Stored records
────────────────

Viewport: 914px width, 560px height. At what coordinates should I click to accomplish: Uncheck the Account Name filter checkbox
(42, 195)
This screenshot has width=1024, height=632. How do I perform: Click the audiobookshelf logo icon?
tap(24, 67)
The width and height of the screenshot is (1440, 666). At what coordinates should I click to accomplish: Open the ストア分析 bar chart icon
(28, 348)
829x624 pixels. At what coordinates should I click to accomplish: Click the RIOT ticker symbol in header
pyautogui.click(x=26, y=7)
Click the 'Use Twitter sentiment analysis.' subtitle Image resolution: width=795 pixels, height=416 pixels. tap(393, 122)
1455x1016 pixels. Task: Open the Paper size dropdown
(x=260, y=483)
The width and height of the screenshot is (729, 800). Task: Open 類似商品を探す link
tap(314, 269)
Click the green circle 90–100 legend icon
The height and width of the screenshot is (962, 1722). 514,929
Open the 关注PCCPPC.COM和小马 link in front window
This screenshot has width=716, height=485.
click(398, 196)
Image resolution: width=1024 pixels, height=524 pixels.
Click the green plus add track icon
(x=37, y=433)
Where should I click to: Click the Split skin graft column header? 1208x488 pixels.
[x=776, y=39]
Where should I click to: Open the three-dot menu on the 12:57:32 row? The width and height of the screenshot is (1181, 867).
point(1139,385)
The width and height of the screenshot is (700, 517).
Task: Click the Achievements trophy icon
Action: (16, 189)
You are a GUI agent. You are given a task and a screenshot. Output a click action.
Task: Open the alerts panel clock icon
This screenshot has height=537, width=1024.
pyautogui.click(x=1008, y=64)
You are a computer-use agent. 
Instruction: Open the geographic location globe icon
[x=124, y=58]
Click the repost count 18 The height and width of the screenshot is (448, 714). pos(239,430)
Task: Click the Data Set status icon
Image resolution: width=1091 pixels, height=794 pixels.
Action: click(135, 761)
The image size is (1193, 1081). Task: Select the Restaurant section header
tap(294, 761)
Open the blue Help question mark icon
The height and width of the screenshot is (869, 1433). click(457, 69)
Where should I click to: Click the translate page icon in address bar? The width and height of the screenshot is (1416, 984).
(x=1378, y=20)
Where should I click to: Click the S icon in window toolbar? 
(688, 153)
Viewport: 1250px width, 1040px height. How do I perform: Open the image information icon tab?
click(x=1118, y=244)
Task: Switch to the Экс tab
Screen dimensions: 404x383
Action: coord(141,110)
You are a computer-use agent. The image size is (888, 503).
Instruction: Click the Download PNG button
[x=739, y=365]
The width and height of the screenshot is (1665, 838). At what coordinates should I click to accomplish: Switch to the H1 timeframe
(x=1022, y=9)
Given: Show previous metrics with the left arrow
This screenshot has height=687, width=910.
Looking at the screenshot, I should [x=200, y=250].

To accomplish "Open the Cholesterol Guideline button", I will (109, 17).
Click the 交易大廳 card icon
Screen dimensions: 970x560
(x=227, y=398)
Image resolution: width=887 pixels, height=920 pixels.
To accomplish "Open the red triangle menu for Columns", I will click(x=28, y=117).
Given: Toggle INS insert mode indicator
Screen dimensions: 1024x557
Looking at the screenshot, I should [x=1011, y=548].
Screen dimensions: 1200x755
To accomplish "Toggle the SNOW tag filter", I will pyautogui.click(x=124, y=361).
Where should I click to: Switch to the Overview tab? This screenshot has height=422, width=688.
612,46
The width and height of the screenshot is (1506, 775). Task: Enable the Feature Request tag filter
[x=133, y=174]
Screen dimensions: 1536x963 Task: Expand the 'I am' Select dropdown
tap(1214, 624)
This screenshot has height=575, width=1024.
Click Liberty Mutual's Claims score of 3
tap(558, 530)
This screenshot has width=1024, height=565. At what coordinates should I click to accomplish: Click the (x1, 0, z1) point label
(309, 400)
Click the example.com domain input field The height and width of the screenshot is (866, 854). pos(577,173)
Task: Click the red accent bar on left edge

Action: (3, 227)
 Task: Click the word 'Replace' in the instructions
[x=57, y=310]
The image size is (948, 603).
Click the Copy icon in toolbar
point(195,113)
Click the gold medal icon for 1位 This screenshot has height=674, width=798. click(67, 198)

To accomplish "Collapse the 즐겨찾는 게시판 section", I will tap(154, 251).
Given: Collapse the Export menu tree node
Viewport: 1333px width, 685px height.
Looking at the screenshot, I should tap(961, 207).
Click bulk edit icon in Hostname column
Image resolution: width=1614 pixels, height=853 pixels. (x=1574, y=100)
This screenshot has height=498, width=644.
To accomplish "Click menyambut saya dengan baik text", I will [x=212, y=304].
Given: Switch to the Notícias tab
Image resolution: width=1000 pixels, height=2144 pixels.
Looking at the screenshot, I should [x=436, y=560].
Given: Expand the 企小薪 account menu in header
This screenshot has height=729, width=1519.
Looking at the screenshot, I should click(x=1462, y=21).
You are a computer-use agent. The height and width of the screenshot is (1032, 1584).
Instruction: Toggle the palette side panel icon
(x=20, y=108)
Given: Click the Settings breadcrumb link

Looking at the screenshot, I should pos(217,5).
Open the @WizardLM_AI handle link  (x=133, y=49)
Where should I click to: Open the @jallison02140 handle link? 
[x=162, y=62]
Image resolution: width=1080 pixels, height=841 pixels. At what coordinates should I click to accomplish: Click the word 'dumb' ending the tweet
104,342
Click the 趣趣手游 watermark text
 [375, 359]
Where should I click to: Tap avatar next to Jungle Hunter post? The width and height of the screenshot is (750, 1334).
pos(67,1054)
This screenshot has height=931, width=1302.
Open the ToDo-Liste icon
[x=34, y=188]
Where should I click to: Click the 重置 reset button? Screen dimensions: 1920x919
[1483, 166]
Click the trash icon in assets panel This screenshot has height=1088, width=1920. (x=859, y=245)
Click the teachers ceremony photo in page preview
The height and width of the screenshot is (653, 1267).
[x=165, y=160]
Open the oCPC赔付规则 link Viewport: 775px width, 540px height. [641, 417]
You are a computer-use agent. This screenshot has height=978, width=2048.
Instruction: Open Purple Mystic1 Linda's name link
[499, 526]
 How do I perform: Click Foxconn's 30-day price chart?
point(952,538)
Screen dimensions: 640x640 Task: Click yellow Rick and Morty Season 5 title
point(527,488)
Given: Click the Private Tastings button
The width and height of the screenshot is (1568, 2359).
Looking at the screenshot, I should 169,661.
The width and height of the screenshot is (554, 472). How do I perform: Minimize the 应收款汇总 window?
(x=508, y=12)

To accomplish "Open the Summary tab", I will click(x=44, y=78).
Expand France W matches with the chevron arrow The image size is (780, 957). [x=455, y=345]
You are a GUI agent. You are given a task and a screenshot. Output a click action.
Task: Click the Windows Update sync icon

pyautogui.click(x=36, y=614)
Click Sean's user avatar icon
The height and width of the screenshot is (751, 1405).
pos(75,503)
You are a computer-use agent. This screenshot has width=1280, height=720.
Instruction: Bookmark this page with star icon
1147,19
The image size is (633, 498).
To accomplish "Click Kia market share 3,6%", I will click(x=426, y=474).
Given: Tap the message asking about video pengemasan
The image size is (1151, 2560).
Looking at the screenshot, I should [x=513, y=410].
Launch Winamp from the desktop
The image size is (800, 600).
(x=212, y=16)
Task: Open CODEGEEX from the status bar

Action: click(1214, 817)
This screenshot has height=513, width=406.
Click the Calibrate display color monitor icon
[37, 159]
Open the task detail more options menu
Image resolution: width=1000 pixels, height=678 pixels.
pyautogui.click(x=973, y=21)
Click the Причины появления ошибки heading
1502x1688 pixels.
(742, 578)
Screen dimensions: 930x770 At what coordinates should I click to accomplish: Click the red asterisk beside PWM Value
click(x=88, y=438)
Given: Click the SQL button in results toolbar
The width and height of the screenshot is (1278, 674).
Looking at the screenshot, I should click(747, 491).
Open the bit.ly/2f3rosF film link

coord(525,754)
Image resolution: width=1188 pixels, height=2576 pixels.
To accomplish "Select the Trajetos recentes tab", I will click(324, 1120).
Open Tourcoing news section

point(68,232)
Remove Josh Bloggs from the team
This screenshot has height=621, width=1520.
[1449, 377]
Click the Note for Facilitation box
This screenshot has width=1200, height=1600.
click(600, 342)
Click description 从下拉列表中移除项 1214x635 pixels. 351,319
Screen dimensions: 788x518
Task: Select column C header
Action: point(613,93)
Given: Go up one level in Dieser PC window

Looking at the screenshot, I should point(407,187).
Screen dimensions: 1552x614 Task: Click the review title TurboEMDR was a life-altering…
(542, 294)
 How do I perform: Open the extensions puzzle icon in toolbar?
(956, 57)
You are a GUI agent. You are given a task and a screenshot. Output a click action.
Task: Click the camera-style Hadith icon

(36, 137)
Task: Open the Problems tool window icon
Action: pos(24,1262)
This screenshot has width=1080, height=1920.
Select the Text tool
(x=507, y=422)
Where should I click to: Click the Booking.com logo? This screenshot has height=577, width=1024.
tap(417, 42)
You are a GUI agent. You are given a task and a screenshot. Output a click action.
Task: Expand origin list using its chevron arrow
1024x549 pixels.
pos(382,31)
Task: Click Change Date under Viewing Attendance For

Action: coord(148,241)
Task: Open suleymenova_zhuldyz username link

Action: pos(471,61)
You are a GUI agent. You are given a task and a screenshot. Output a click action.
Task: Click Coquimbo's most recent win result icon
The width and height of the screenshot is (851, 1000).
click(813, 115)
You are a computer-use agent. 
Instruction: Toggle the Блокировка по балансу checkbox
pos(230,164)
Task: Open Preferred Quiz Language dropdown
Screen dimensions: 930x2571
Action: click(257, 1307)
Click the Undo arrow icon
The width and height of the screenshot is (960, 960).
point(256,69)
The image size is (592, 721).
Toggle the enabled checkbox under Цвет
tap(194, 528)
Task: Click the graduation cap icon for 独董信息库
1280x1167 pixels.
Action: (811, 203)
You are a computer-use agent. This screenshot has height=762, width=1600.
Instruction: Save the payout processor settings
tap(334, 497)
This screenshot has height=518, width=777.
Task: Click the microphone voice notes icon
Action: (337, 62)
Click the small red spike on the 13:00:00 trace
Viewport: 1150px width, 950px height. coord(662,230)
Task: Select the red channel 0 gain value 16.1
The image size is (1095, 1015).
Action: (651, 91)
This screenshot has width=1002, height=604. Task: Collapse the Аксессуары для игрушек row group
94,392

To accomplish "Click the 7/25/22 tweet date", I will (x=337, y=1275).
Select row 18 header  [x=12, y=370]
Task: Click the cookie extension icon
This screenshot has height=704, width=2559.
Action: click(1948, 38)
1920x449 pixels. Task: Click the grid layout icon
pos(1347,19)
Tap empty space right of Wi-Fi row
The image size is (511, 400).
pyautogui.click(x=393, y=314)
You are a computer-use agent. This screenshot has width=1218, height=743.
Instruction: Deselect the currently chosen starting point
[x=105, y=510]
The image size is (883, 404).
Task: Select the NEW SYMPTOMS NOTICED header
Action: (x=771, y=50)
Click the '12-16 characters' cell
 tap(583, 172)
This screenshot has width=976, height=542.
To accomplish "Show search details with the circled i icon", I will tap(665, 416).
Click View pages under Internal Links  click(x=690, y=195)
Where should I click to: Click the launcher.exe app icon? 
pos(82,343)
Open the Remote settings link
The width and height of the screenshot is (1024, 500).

────────────────

-- ABOUT THIS EXERCISE --
Please copy, exactly and with nothing else, the lines above beginning at the line that has "Open the oCPC赔付规则" and ending with the line that has "Given: Click the Private Tastings button".

-- ANSWER --
Open the oCPC赔付规则 link Viewport: 775px width, 540px height. [641, 417]
You are a computer-use agent. This screenshot has height=978, width=2048.
Instruction: Open Purple Mystic1 Linda's name link
[499, 526]
 How do I perform: Click Foxconn's 30-day price chart?
point(952,538)
Screen dimensions: 640x640 Task: Click yellow Rick and Morty Season 5 title
point(527,488)
Given: Click the Private Tastings button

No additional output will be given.